How to place multiple colorbars next to each other in the same axis automatically


I have a plot (example here below) where I need to put multiple colorbars in the same axis

Example plot

To do that at the moment I have to create a new axis for every colorbar with values defined manually like so

x_cbar_0, y_cbar_0, x_cbar_size, y_cbar_size     = 0.18, 0.05, 0.3, 0.02
x_cbar2_0, y_cbar2_0, x_cbar2_size, y_cbar2_size = 0.55, 0.05, 0.3, 0.02

ax_cbar = plt.gcf().add_axes([x_cbar_0, y_cbar_0, x_cbar_size, y_cbar_size])
ax_cbar_2 = plt.gcf().add_axes([x_cbar2_0, y_cbar2_0, x_cbar2_size, y_cbar2_size])
cbar_snow = plt.gcf().colorbar(cs_snow, cax=ax_cbar, orientation='horizontal',
 label='Snow')
cbar_rain = plt.gcf().colorbar(cs_rain, cax=ax_cbar_2, orientation='horizontal',
 label='Rain')

This is not really a portable solution as when something is changing, for example the map projection, the plot is slightly resized and I have to tune these numbers to manually place the colorbars without overlapping.

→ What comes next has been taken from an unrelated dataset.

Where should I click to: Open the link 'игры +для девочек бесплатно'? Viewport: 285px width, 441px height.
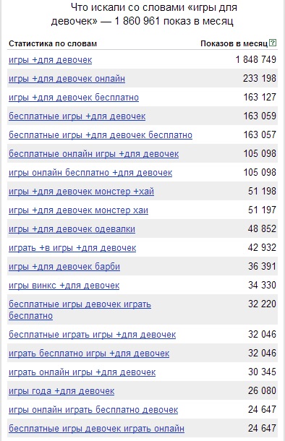[74, 98]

Isn't there a way to automatically create a new axis with the same width of the figure (I believe mpl_toolkits.axes_grid1.axes_divider should do that) and then split it into an arbitrary number of sub-axes which can then be used to place the colorbars?


Solution

  • As @Mr. T said above, a gridspec is a pretty good way. You may want to nest gridspecs for more complicated layouts, but:

    import matplotlib.pyplot as plt
    import numpy as np
    fig = plt.figure(constrained_layout=True)
    
    gs = fig.add_gridspec(2, 3, height_ratios=[1, 0.05], width_ratios=[1, 0.2, 1])
    
    ax = fig.add_subplot(gs[0, :])
    
    pc1 = ax.pcolormesh(np.random.randn(20, 20), cmap='viridis')
    pc2 = ax.pcolormesh(np.random.randn(20, 20), cmap='RdBu_r')
    
    cax1 = fig.add_subplot(gs[1, 0])
    fig.colorbar(pc1, cax=cax1, orientation='horizontal')
    
    cax2 = fig.add_subplot(gs[1, -1])
    fig.colorbar(pc2, cax=cax2, orientation='horizontal', extend='max')
    
    plt.show()
    

    enter image description here